初步构建了大鼠脑缺血再灌注后差异表达的cDNA 文库。根据α互补的原理筛选出78个阳性克隆。同时由于差异表达cDNA 在构建文库前已被RsaⅠ限制性酶切,片断大小约为0.1~2 kb。 因而在菌落PCR中可借助来进一步鉴别阳性克隆。进一步筛选后得到12个阳性克隆(图1)。阳性克隆抽提质粒后行全自动测序分析。其中1、2、5、10、11、12号克隆对应细胞色素氧化酶C亚单位;3号克隆为ATP合成酶e链;4号克隆为NADH-泛醌氧化酶复合体4链(ND4);6号克隆为40S核糖体蛋白;7号克隆为硫糖蛋白-2;8号克隆为tRNA; 9号克隆为ATP合成酶a链。

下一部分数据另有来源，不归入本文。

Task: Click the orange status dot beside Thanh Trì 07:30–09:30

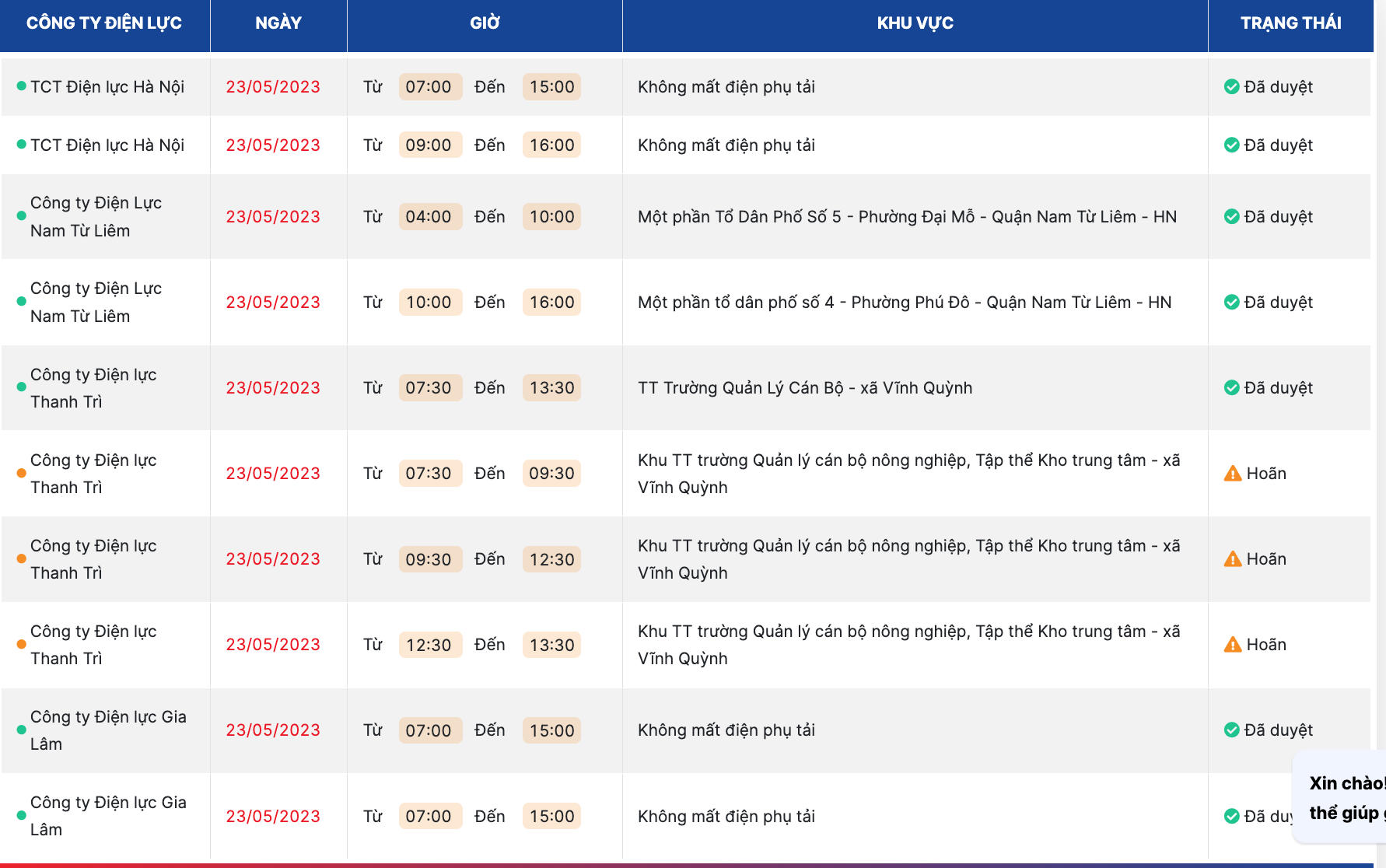Action: pos(21,473)
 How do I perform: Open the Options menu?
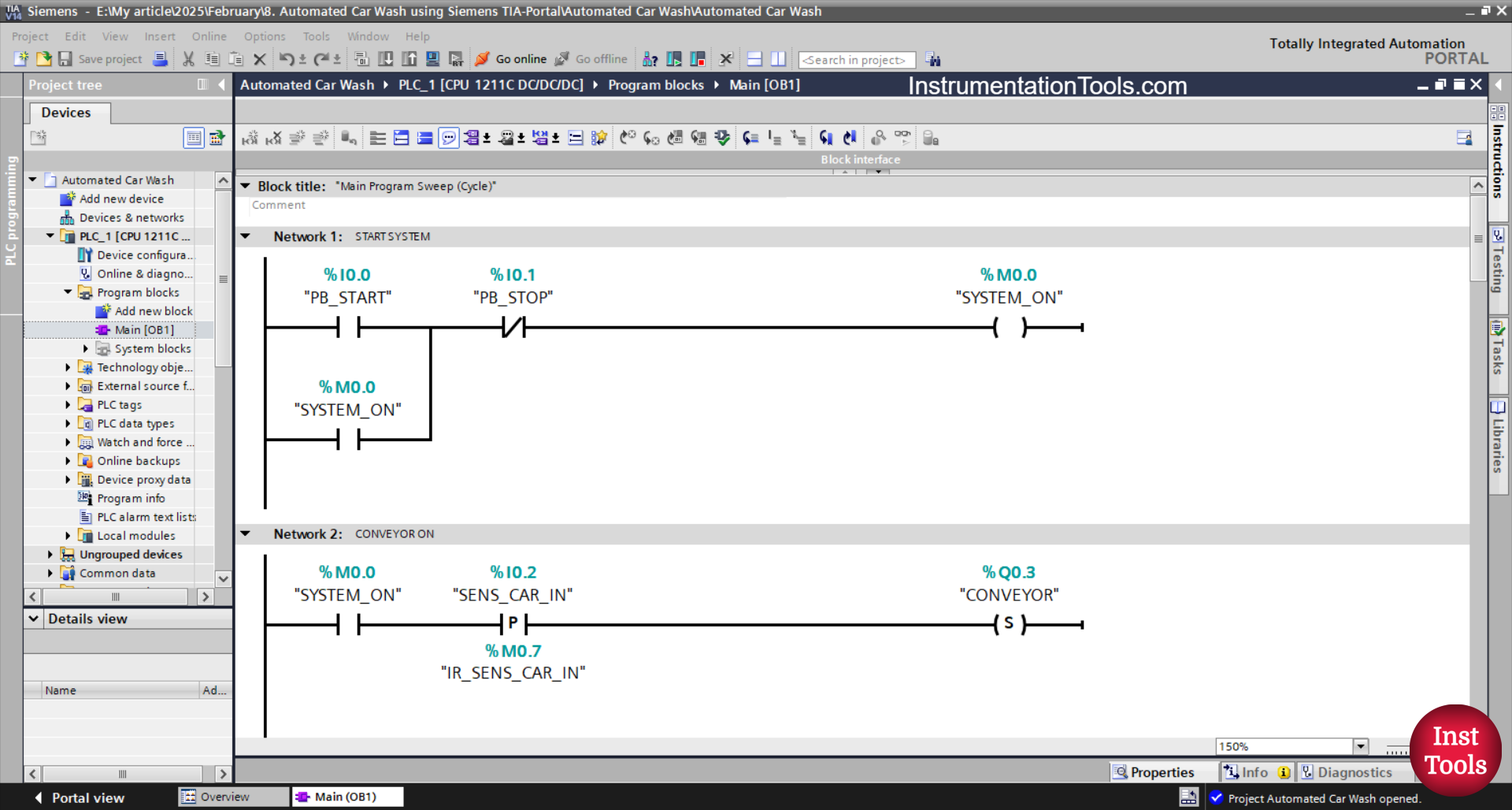point(264,36)
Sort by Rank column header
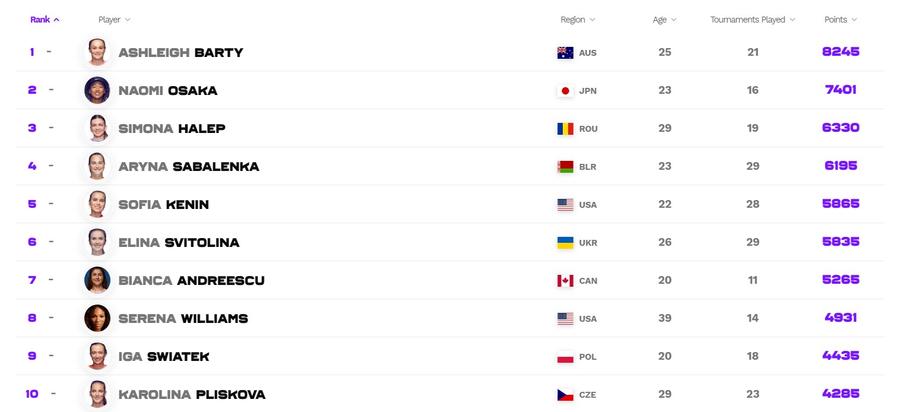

选择4、5、7、9号克隆,按材料方法中所述步骤进一步以斑点杂交验证差异表达性,结果4、5号克隆显示了差异表达(图2)。

NADH-泛醌氧化酶复合体4链的表达片段资料为:

3'TCACAGGAATATACTCAATATATATGATTATCACAAC

CCAACGAGGAAAACTAACCAGCCACATAAACAACCT

CCAACCTTCCCACACACGAGAATTAACACTCATAGCT

CTACACATTATTCCCCTCATACTATTAACAATCAACCC

TAAACTCATCACAGGCCTAACAATA 5'